Too many salespeople think of objections as obstacles to be circumvented and therefore do everything in their power to avoid or belittle them. If a customer has an objection, ignoring it won't make it go away. In fact, by skirting the issue you only reinforce the validity of the objection in the customer's mind.

Objections are not obstacles! Think of them rather as “windows” to the customer's thoughts, as indications of what is important to him and consequently drives his decision-making processes. If you think of objections in this positive way, you will actually begin to welcome them as necessary and critical ingredients in the evolving selling situation. You will also be more likely to address them positively, thereby creating an atmosphere of trust and confidence.

Objections also provide direction. By handling them effectively, you give momentum to the selling situation, leading the customer toward an obvious conclusion. Lacking objections and the direction they provide, your presentations will take on a “hit or miss” appearance and lose the customer focus required to satisfy needs, solve problems and close the sale.

Do your homework by anticipating the customer's objections before you enter the selling situation. Prepare thorough, straightforward answers to the most likely objections, always remembering to fine-tune them to the customer's unique situation. If the customer surprises you and poses an objection to which you don't have an answer, don't bluff! Tell him that you will look into it and get back to him with an answer as soon as possible. And then keep that promise.

Ask for the order

If you believe you can't close, you won't close. Closing the sale is a mental process, one driven as much by your state of mind as the customer's. If you make up your mind that the customer will buy from you, you will do what is necessary to ensure this outcome — maybe not the first time, but eventually.

Not only must you expect to close, but you must also let the customer know it. Act and look the part. Your every word and action must be directed toward one end: the close. Your demeanor, the words you use, the questions you ask, the respect you exhibit for your company and its products and services, how you treat the customer personally all determine the atmosphere and direction of the call.

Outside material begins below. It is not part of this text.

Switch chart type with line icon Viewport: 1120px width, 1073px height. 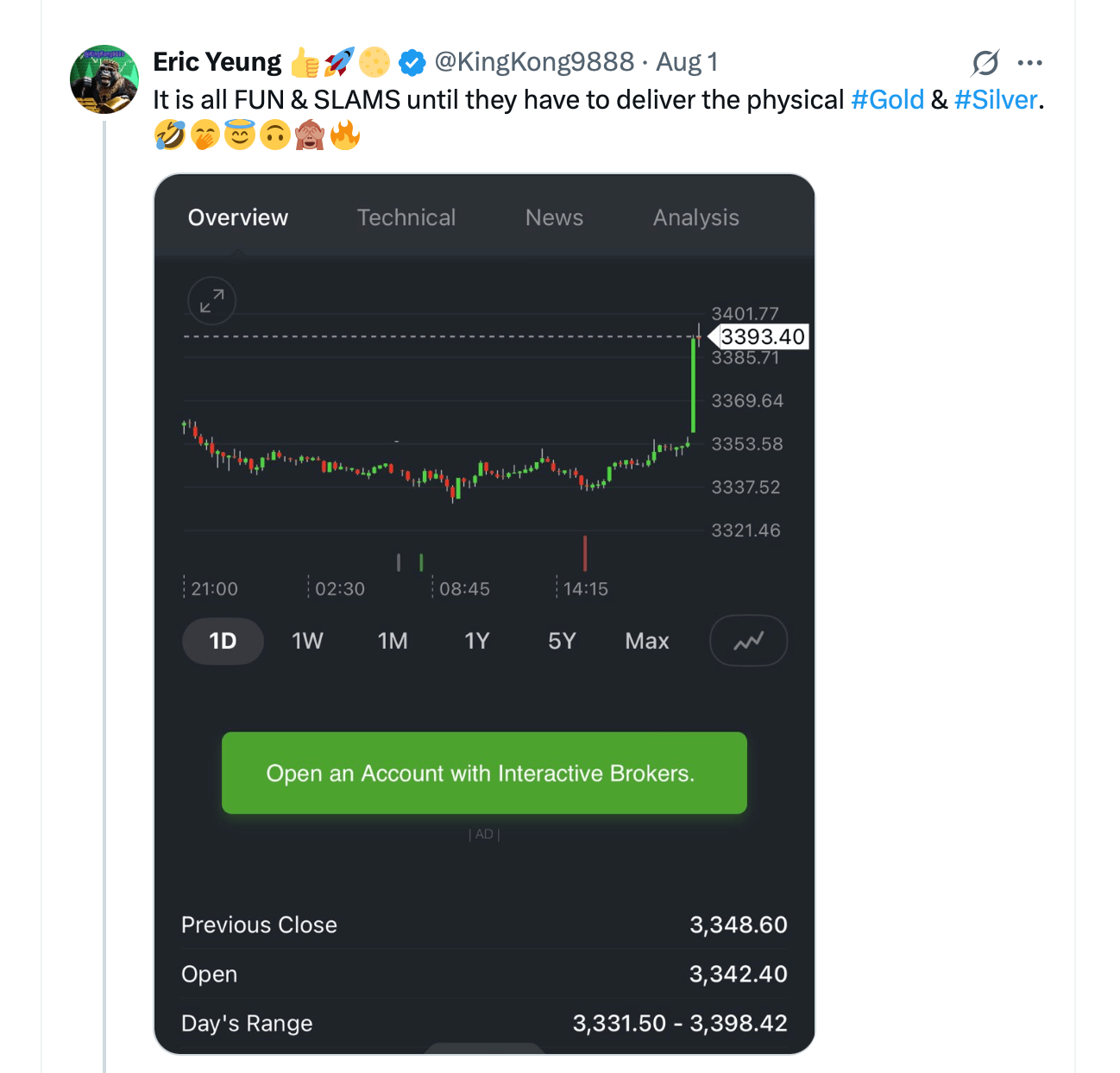(x=748, y=641)
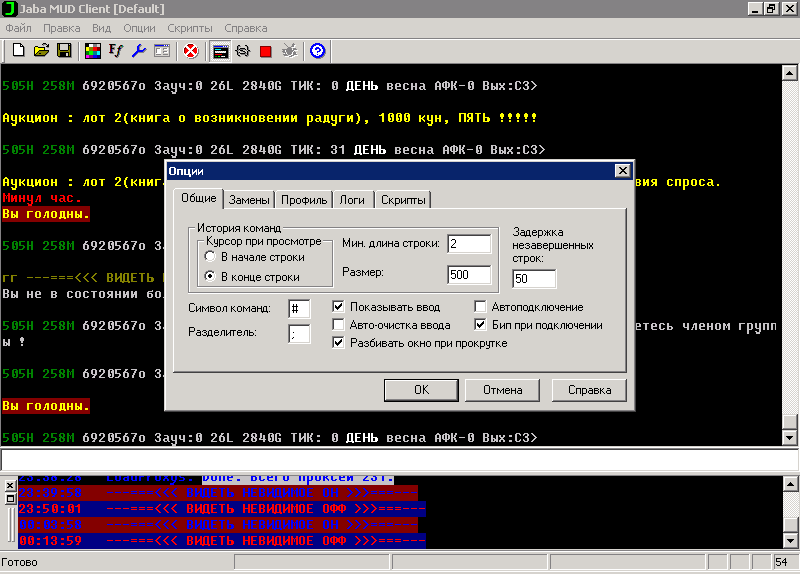Click the open folder toolbar icon
This screenshot has width=800, height=574.
[41, 50]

Maintain your positive attitude throughout the selling situation

Display your enthusiasm and your sincere interest in the customer. Exhibit the confidence that stems from competence. If you possess a thorough knowledge of your products and services, and if you understand your customer's applications, you can translate this knowledge into effective problem solving to help the customer. Then, once you are confident that all objections have been satisfactorily answered, ask for the order! Show that you expect a positive answer, not arrogantly, but with a sureness that arises from your knowledge and ability. If you do all these things well — that is, professionally — it will have a commanding effect on the customer, causing him to follow your lead.